Engenharia clínica: área pode ser estratégica na busca por sustentabilidade
Engenharia clínica: área pode ser estratégica na busca por sustentabilidade
Especialidade deve colaborar com o futuro da saúde, mas desafios passam por regulamentação, formação e inserção no contexto de tomada de decisão
Com a evolução da ciência atrelada aos avanços da tecnologia, houve uma grande revolução no setor da saúde em vários contextos. Tanto o momento atual como o futuro da medicina passam pela implementação de tecnologias, equipamentos mais modernos, robôs, soluções baseadas em inteligência artificial (IA), nanotecnologia, dentre outros avanços. Nesse contexto, uma área que, até então, costumava atuar nos bastidores, começa a ganhar mais espaço dentro das instituições de saúde: a engenharia clínica. Com uma saúde mais tecnológica e digital a cada dia que passa, o engenheiro clínico tem ganhado mais responsabilidades no seu escopo de atuação, mas ainda há desafios para a profissão, como a regulamentação, formação mais estruturada e a própria valorização da atividade.

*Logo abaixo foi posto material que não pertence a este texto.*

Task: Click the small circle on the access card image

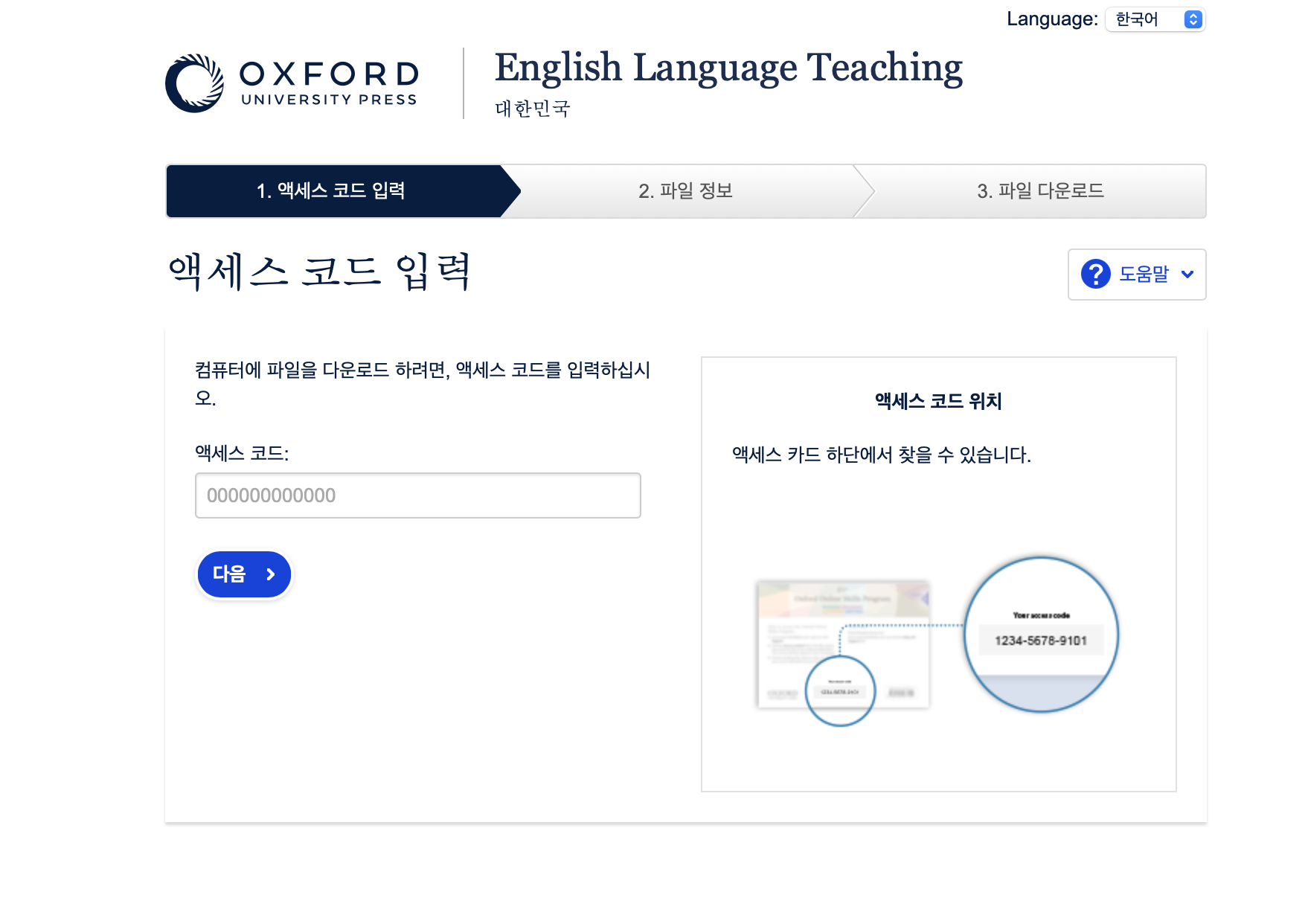Action: coord(839,691)
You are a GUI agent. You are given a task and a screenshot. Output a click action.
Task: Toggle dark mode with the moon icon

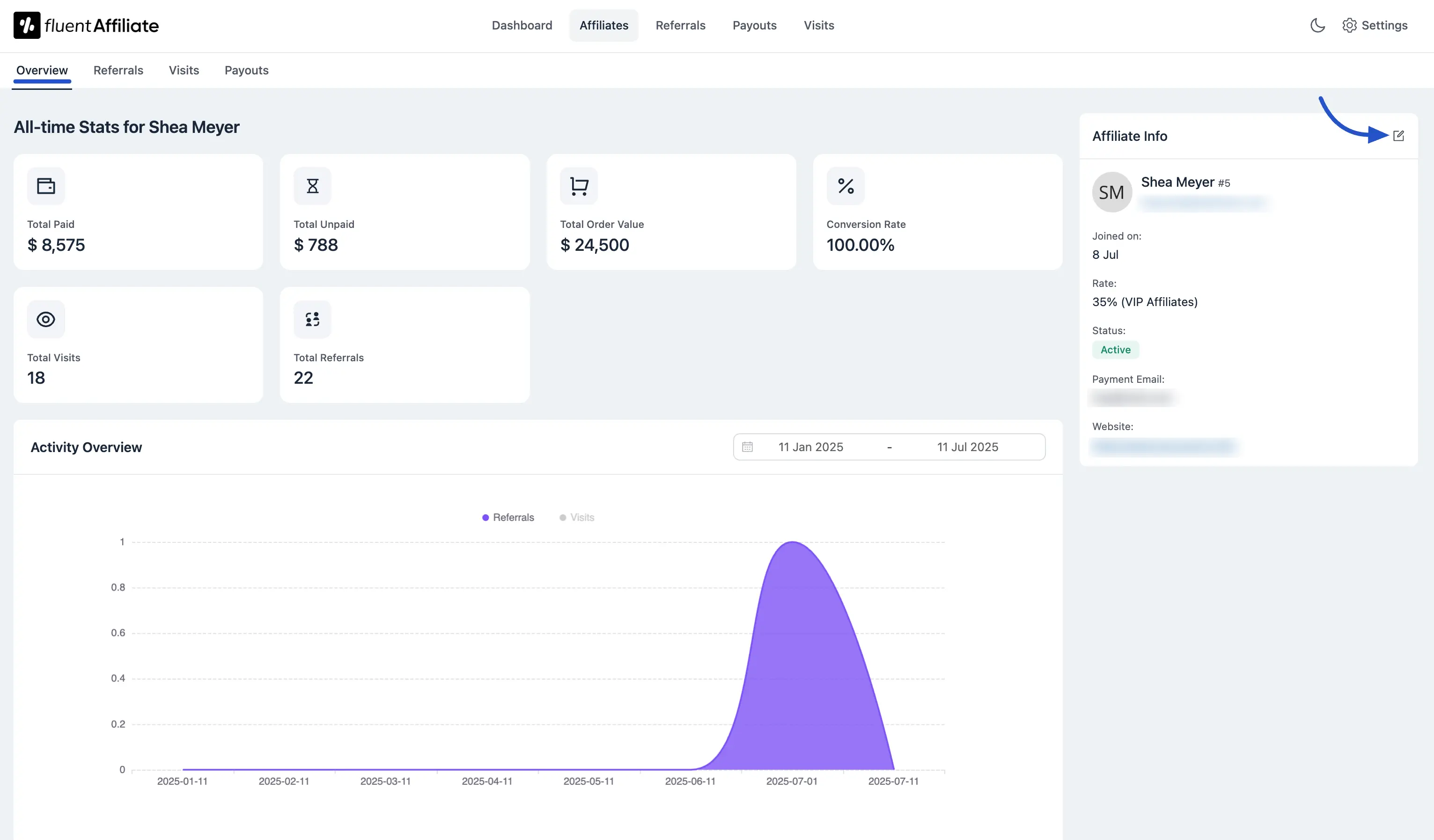(x=1318, y=25)
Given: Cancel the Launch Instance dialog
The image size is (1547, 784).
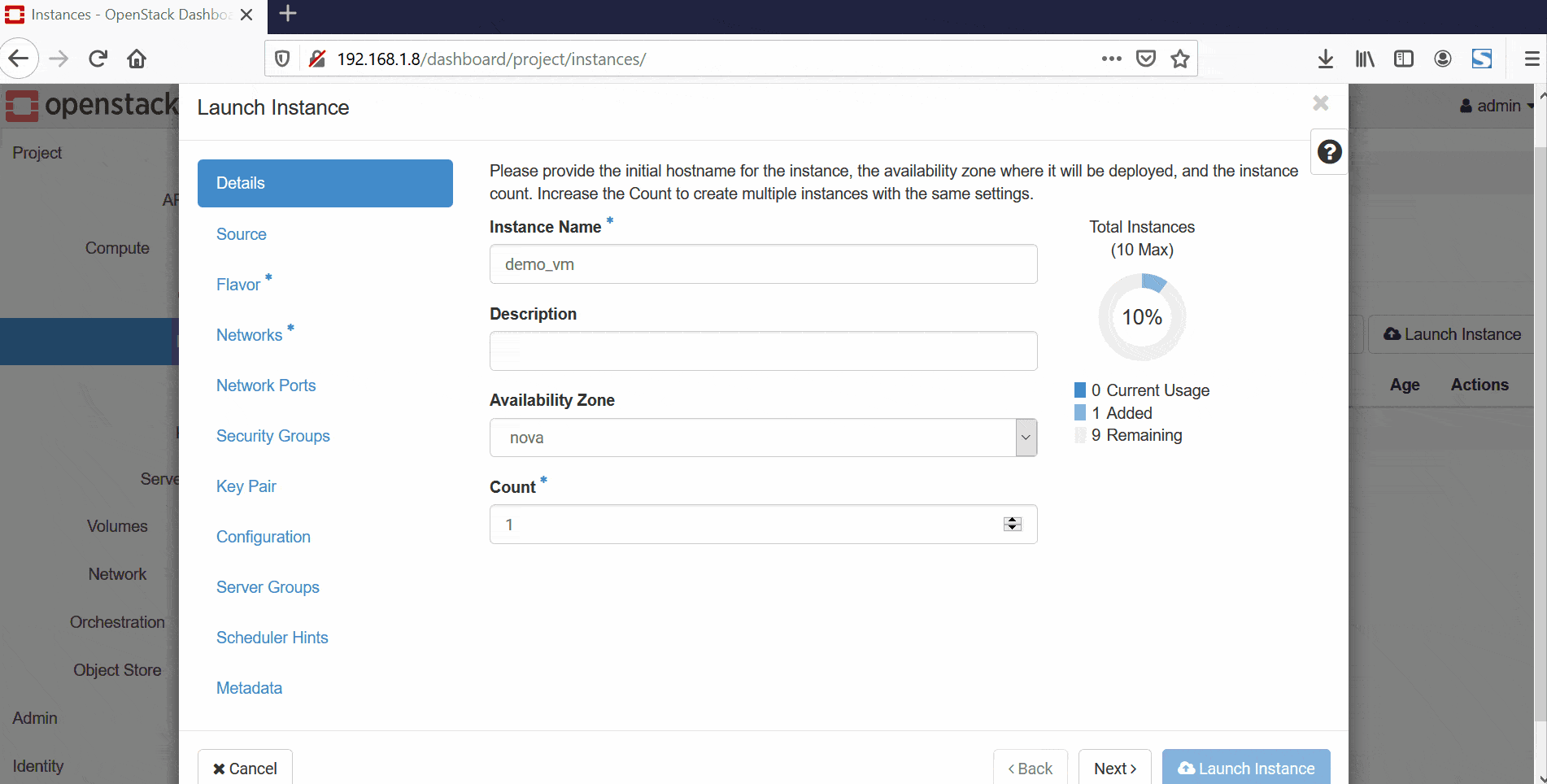Looking at the screenshot, I should [245, 768].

Na prática, são os engenheiros clínicos os responsáveis por integrar as técnicas de engenharia com o conhecimento clínico para gerenciar as tecnologias médicas. Eles sempre foram cruciais dentro dos processos que garantem a qualidade e a segurança dos pacientes. Hoje, contudo, suas habilidades têm sido cada vez mais requisitadas em outras áreas como parte da tomada de decisão que avalia o custo-benefício da aquisição de novas máquinas e implementação de novas terapias a longo prazo, estratégias indispensáveis para a sustentabilidade do sistema. O tema foi pauta da primeira edição do Congresso Brasileiro Einstein de Engenharia Clínica, realizado no fim de outubro pelo Hospital Israelita Albert Einstein.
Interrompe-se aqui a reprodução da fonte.